Task brief:
Count the lines in the items below that contain the string "height", with case counting. Give only the number.

Dataset excerpts:
== == ==

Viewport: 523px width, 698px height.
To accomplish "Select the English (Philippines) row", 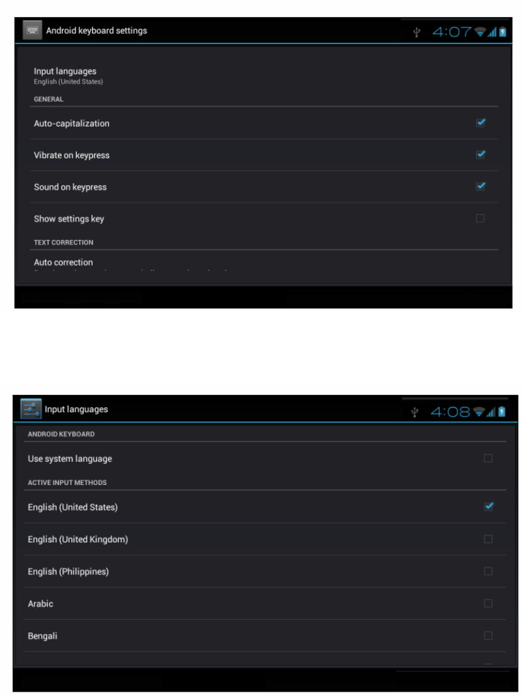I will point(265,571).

== == ==

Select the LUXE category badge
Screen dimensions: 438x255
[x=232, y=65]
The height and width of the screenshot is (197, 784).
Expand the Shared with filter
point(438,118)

== == ==

Full output:
2